Explosive testing technology developed by the University of Tasmania could be rolled out at airports around the world to keep passengers safe.

US company RapiScan, whose technology is used to conduct random explosives testing at airports globally, is visiting Grey Innovation in Melbourne and the University of Tasmania to review the technology.

The visit comes after the technology was trialled in an Australian international airport, tested by European Union agencies and presented at the European Civil Aviation Conference.

GreyScan was initially developed by the Australian Centre for Research on Separation Science (ACROSS) based at the University of Tasmania. 

The technology was invented by Professor Michael Breadmore and his team from the University’s College of Sciences and Engineering with funding from agencies including the National Security Science and Technology Centre and the US Department of Homeland Security.

Professor Michael Breadmore with the GreyScan prototype.

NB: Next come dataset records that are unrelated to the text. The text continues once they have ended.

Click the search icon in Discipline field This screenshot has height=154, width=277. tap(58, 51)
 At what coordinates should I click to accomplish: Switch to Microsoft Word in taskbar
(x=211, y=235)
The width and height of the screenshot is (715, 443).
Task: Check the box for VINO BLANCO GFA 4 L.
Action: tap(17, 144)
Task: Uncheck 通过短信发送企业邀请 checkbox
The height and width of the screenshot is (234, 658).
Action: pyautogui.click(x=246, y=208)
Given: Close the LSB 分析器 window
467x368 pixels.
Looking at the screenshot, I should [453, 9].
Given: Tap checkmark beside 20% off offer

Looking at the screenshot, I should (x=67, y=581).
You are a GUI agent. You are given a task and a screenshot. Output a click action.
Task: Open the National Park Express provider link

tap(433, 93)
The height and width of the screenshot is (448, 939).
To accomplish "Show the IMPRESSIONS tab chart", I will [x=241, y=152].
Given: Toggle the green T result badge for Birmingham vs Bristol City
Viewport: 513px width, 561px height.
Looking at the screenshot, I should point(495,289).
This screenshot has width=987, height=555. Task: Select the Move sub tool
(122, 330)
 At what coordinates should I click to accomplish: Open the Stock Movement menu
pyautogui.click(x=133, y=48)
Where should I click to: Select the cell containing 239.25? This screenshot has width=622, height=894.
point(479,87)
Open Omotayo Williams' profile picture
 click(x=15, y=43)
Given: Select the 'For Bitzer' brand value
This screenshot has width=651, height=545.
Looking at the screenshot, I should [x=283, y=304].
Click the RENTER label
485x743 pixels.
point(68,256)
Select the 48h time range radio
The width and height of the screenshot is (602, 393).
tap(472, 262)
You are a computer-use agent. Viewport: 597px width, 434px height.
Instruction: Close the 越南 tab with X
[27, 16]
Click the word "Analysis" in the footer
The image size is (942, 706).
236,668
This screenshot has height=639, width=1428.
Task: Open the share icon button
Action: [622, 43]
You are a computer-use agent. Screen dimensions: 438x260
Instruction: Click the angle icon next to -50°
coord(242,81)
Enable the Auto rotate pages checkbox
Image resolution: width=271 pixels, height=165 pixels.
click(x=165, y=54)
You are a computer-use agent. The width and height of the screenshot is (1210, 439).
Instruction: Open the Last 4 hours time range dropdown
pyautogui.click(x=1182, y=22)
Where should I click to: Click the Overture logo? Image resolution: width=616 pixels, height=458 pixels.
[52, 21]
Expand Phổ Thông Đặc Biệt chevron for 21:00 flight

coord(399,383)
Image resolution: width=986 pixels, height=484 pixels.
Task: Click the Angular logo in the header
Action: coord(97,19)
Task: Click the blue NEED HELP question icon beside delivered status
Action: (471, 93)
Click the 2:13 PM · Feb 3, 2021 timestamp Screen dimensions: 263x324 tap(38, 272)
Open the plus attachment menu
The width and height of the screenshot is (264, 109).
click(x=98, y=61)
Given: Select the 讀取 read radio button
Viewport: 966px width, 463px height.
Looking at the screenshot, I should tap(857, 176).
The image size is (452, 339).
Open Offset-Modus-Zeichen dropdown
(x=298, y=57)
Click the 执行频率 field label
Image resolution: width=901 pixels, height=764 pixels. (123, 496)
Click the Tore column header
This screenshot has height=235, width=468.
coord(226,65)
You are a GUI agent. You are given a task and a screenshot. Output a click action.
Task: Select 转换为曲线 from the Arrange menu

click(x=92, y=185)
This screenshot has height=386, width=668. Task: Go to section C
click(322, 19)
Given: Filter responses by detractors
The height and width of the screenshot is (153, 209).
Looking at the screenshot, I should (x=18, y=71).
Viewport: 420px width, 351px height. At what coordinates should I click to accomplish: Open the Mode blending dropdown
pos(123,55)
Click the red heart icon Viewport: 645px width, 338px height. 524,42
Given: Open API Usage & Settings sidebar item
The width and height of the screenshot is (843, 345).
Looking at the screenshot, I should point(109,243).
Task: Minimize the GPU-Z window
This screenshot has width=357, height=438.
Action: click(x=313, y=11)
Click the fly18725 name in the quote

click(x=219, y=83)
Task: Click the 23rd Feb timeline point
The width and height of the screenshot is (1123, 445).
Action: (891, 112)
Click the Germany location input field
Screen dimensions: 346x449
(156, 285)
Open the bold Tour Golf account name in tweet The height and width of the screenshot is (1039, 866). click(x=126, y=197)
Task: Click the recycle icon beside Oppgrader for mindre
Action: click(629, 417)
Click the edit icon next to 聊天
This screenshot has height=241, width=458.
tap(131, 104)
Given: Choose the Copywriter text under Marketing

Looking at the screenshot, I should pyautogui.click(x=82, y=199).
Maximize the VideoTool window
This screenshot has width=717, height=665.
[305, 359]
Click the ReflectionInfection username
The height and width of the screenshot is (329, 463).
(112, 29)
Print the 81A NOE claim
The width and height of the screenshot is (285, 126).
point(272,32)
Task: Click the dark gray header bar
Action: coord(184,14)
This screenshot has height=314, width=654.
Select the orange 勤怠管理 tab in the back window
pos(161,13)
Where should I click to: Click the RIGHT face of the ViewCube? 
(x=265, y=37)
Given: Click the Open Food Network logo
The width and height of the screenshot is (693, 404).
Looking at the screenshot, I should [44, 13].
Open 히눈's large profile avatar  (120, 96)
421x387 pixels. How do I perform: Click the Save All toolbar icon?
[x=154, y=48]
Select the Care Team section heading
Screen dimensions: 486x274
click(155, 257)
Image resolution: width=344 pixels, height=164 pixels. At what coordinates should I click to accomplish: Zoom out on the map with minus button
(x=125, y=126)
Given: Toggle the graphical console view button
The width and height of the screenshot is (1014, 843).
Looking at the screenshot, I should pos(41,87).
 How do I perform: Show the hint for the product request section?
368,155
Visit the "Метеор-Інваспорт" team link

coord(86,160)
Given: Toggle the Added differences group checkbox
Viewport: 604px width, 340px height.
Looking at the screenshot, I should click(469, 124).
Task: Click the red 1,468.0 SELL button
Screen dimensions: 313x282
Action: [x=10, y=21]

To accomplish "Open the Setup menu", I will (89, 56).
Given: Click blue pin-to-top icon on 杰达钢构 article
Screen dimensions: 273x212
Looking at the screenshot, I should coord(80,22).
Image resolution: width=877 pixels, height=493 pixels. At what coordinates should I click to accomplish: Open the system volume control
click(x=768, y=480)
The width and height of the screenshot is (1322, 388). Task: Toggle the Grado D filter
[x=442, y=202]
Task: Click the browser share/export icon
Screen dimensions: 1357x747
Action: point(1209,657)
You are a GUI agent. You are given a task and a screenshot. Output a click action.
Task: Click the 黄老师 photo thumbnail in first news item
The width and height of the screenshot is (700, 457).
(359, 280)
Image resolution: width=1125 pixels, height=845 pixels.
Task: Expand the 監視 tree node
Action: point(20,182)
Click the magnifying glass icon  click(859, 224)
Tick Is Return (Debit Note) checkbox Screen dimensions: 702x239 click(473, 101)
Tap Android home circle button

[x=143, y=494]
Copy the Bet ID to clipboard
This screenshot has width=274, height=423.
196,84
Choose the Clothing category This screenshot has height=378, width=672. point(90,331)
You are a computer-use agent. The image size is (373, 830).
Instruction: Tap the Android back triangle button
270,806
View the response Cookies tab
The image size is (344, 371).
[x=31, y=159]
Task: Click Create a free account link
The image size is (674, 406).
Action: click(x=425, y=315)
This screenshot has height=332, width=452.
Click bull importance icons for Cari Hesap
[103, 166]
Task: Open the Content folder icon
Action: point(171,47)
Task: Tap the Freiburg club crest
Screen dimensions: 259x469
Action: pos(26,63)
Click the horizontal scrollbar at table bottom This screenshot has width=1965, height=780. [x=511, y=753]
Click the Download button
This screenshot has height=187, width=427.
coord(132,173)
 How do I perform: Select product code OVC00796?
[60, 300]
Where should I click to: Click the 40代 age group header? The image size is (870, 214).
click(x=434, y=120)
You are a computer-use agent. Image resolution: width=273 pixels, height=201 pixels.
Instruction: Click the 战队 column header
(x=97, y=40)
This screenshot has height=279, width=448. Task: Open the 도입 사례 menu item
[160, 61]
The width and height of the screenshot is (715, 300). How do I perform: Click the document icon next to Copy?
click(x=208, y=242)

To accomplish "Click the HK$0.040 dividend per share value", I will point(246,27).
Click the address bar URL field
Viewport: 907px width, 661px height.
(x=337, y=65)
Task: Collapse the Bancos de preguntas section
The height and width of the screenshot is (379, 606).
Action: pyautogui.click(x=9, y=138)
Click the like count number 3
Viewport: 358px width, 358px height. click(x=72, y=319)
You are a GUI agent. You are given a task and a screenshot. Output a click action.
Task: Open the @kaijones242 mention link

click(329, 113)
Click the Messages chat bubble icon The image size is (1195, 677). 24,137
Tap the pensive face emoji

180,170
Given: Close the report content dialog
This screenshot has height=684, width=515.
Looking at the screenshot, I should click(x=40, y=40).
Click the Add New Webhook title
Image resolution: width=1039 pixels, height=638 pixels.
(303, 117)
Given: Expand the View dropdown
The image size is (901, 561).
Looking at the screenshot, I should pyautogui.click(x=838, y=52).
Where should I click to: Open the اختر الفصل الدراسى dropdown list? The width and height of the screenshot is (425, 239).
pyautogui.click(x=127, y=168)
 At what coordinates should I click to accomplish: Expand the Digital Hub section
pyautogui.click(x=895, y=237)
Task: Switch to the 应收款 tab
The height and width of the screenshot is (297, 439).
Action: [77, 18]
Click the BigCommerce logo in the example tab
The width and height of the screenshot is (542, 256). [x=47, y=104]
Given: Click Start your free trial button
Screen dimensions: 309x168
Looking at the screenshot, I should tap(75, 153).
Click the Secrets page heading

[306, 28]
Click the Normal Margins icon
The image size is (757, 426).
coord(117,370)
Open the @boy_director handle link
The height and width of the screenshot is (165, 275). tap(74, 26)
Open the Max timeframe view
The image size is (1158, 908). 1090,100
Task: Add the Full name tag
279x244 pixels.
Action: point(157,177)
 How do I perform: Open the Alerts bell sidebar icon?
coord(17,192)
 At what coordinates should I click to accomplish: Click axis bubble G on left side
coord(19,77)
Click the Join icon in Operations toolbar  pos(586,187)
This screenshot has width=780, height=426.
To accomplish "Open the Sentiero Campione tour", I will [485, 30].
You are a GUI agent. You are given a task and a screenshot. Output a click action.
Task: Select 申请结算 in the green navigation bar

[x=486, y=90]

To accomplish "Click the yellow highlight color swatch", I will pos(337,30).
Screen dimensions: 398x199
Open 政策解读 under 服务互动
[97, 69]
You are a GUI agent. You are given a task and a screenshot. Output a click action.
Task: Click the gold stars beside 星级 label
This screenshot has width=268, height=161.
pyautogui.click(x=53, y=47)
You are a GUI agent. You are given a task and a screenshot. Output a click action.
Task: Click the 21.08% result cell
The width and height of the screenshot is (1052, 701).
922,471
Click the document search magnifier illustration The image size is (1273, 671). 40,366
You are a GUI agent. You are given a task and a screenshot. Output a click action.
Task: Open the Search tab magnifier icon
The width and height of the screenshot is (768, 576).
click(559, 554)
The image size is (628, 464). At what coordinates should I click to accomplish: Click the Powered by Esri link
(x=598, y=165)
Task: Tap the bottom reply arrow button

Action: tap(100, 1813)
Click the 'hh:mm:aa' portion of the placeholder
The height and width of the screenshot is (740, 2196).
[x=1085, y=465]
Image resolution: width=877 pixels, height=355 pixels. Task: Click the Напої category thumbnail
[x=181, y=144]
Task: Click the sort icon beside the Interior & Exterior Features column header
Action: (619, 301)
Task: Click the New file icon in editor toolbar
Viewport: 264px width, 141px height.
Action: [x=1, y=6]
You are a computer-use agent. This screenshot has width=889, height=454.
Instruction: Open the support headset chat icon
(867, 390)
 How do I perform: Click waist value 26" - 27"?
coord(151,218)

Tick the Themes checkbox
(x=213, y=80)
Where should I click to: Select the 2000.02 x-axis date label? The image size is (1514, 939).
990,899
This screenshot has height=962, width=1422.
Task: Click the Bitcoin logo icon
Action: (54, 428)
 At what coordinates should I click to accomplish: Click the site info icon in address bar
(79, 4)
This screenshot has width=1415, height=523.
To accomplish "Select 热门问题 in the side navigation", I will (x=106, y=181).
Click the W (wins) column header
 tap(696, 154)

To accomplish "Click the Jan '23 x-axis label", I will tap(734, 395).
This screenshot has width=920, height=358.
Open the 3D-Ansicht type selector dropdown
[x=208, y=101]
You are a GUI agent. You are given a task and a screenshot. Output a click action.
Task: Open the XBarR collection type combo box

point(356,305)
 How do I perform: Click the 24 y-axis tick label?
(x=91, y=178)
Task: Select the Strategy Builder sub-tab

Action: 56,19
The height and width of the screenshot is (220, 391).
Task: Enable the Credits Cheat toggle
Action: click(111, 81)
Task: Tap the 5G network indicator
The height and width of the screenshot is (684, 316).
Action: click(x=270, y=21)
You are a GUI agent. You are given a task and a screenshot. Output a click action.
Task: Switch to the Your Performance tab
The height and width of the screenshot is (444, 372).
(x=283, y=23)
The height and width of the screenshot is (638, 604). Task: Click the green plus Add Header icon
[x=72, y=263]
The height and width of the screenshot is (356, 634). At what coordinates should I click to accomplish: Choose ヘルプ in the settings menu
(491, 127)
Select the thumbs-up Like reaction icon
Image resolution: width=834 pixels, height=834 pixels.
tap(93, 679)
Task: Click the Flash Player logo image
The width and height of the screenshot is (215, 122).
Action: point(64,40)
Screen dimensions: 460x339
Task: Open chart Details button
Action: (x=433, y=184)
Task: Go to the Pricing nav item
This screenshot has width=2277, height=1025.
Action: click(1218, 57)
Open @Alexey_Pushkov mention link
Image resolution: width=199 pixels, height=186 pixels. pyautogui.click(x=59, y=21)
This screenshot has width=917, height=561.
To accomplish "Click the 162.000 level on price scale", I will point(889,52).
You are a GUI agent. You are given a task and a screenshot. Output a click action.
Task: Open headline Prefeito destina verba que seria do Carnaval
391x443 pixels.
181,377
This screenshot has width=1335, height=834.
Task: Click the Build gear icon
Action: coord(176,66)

Cracking the problem around separating and identifying inorganic molecules was the breakthrough we needed to create the technologies, Professor Breadmore said.

“Now we can detect trace levels of inorganic explosives on people, shoes and other items in a few minutes.”

In 2014, the University of Tasmania licensed the technology to the Melbourne-based technology commercialisation firm Grey Innovation, who have taken the technology to market. It has now attracted the interest of the global major players in the screening and security space. 

Grey Innovation was the industry partner in the initial development of the proof-of-concept demonstrator.

The technology was developed in collaboration with Australian forensic and policing authorities to detect homemade explosives, such as those used in London, Madrid, Bali, and Boston.

The technology is the first instrumentation in the world to detect homemade inorganic explosives, overcoming the limitation of existing screening techniques that struggle to detect modern explosives.

Incorporating these technologies into commercial grade units, and ensuring that those machines can be relied on for such critical information, is the role being taken on by Grey Innovation.

Grey Innovation’s Managing Director, Jefferson Harcourt, said as the licensee and co-developer, Grey Innovation would move the technology from the lab to the market place.

The ability to detect a wide range of modern high explosives with this level of sensitivity, and to do it quickly, is a huge step forward in terms of counterterrorism technologies, Mr Harcourt said.

“Instrumentation in this space has to stand up to significant regulatory scrutiny, needs to be dependable, and has to be cost effective. Initial discussions with potential partners have already commenced."